● **What to do**
Searching the material below, find each line that includes the word "computer", and copy it.

● **Given data**
★ ★ ★ ★
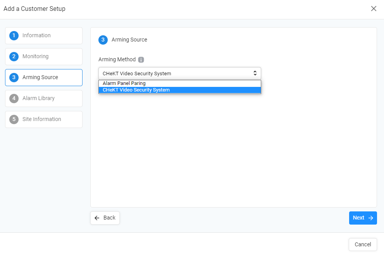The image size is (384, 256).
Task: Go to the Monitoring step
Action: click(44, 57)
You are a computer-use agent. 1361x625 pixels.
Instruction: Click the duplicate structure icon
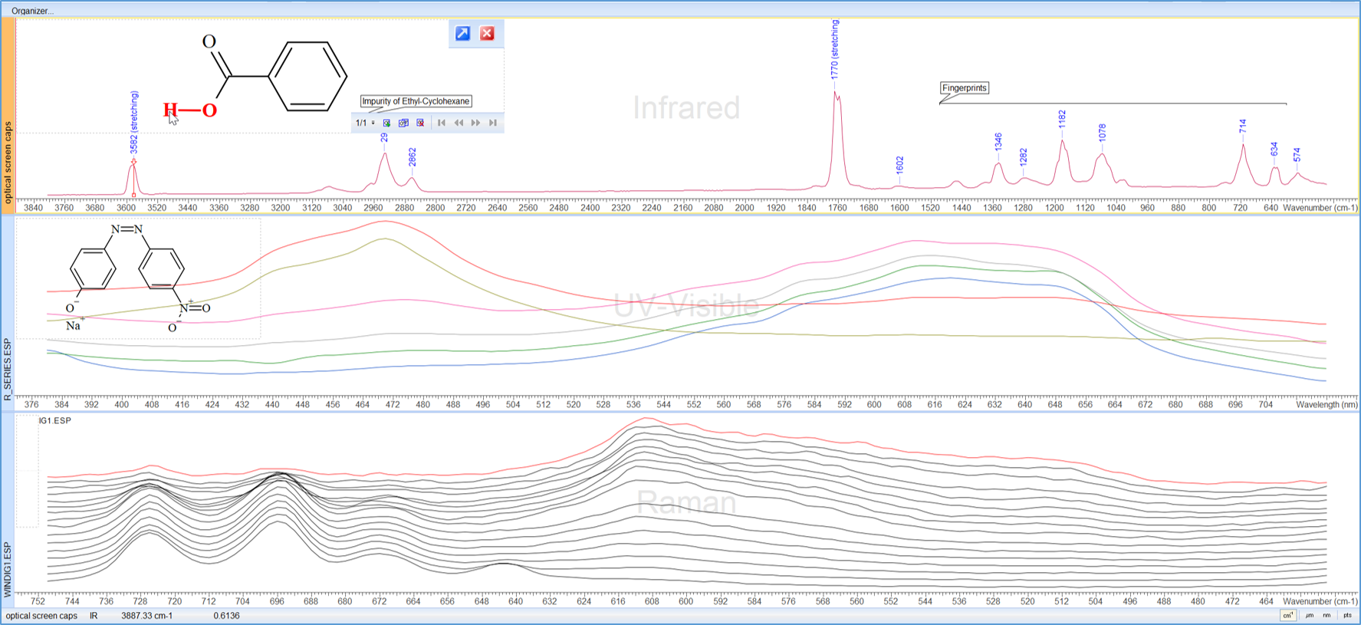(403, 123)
★ ★ ★ ★
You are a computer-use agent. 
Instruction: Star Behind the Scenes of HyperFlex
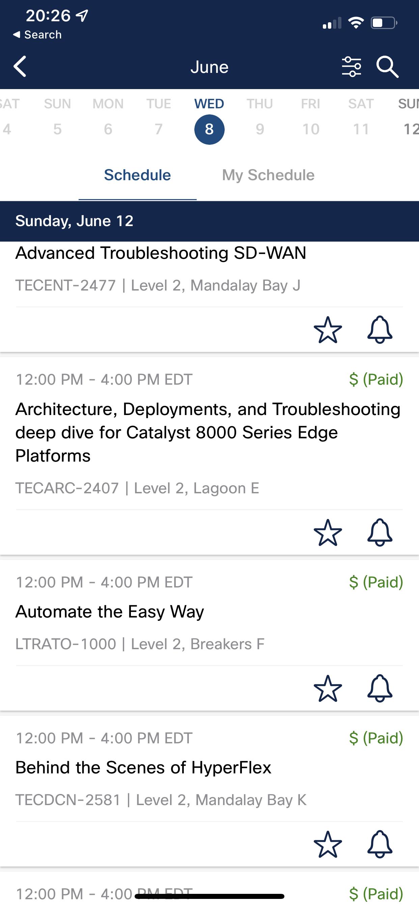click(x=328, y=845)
★ ★ ★ ★
● **Written reply**
You are a computer-use agent. 1361x625 pixels.
You are a computer-use agent. 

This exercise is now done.